Both Walmart and cable companies enjoyed their success by building a moat around customer touch point. Personalization was still at a zip-code/DMA level - where one Cable station or one Walmart store could maintain dominant position. Marketing had transitioned from a Mad-men style arcane art to nerdy pricing models run by statisticians.
Till now, a customer’s attention was a finite resource - limited by TV ad slots and self space. The internet upended both - the limited shelf space with its limited assortment at your nearest Walmart gave way to an infinite assortment of products visible by scrolling infinitely on your mobile screen. The distribution battleground had shifted from physical inventory (atoms) to information (bits).
Methods of information distribution and retrieval have evolved significantly over internet’s 30-year history. Version 1 was the curated media pioneered by Yahoo! in early 1990s. This technology relied on human operators curating internet pages and creating a directory.
Search engines started showing up in late 90s when manual curation of information soon became costly. User advanced search functionalities, Amazon opened up the ‘everything’ store to customers - A shopper was no longer constrained by items on shelves at the nearest supermarket; she could now scroll and browse the everything catalog.

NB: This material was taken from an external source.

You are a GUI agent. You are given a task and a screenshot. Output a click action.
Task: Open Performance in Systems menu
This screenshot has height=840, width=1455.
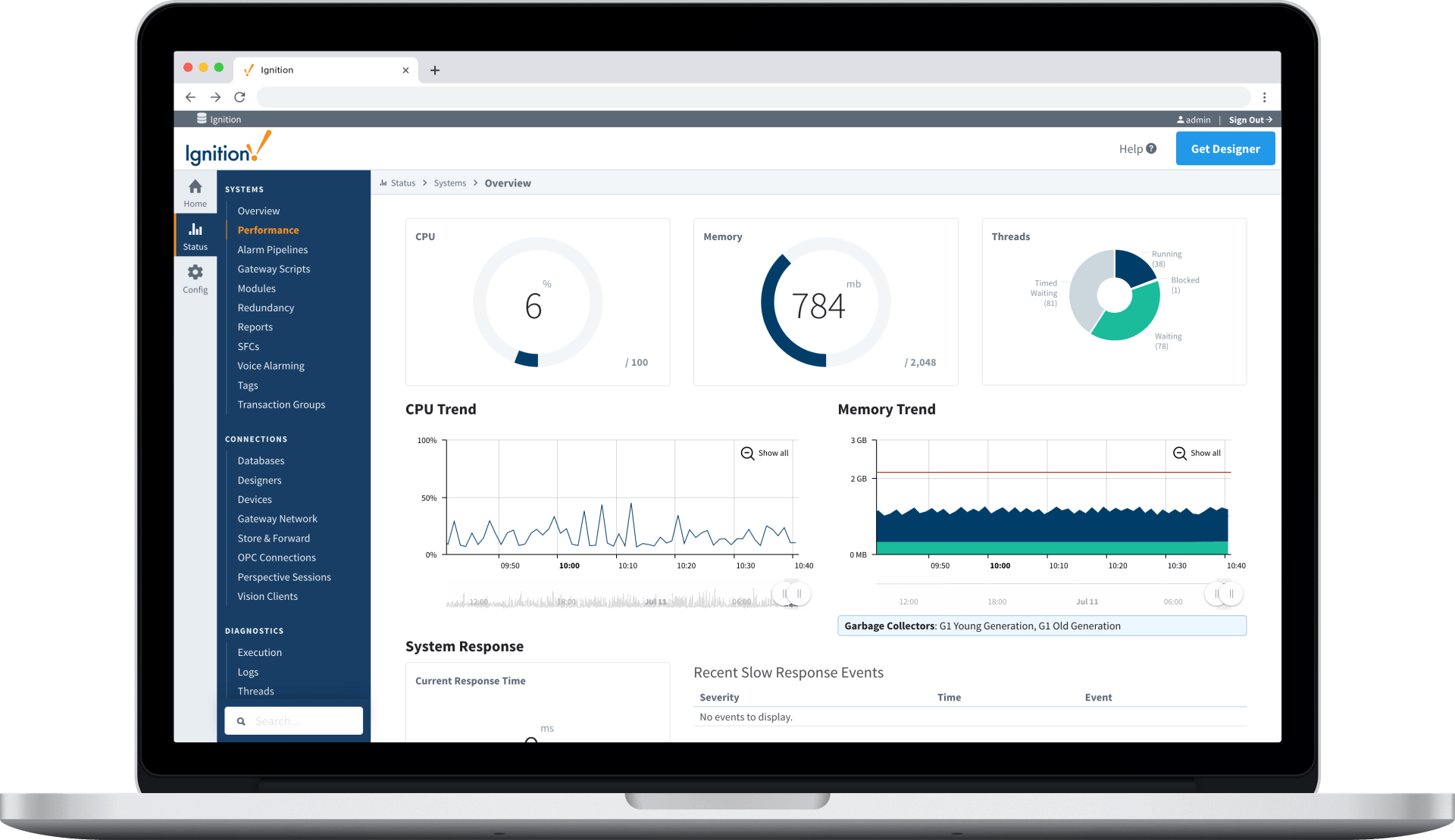point(268,230)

Recommenders still played a supporting role to the more dominant search functionality. Search was the promise of delivering a one-stop storefront to an infinite inventory of content - books (Amazon web bookstore released in 1995), DVDs (Netflix launched DVD rental website in 1998), and digital music (iTunes released in 2001).
Tech Cos started hitting the /limits of search technology when the rate of content creation surpassed the rate of accurately classifying and tagging inventory/. The internet bubble witnessed the creation of marketplaces of commodities of all shapes and sizes. Soon the frontier of customer need has shifted - from /serving all the information to a customer/ to /delighting customers with contextual information/.
Recommender’s took the center stage when Netflix released the much publicized (Netflix Prize) in 2006 and awarded the winner $ 1M for beating the champion recommender in 2008. The early pioneers of RecSys systems defined context by mining customers’ transactions or explicit behavior (purchase and clicks) and identifying patterns across customers (collaborative filtering) or across content (content-based filtering) to formulate a recommendation.
New business models and technology vastly expanded the scope of what content could be. Media content consumers could now interact with one another and create their own content. ‘User generated content’ platforms such as yelp, Instagram, Twitter, etc. opened internet’s floodgates.
RecSysv1.0, which identified customer X customer or content X content similarities, worked well when the content inventory ( of books or DVDs) ‘moved’ slowly. ( number of movies released in a year is on a scale of 1000s, and books on a scale of 100,000s).
When platforms opened up to UGCs (YouTube) and expanded to new countries with different languages, different preferences and lingual characteristics, the content became more ‘dynamic’.
The ruleset created using RecSys v1.0 could not apply to this new form of content. The problems with RecSys v1.0 were from its closed loop design and its adverse side-effects - filter bubbles and echo chambers. Such a system over time would converge towards a fixed set of recommendations (or making the recommendations /stale/)
New developments in RecSys started addressing these problems by implementing one or both these designs. By adding back randomness (explore) and new trends ( from search terms), these architecture de-bias the model training process.
Recommenders are now being applied in novel ways - by tightly integrating them with offline business functions and UX design - and across different content formats. From recommending apparel (Amazon vs. Stitch Fix), digital music (iTunes vs. Spotify), and short-form videos (Youtube vs. Tik Tok).
RecSys v3.0 needs to solve for Transparency, Fairness, Explainability and Trust.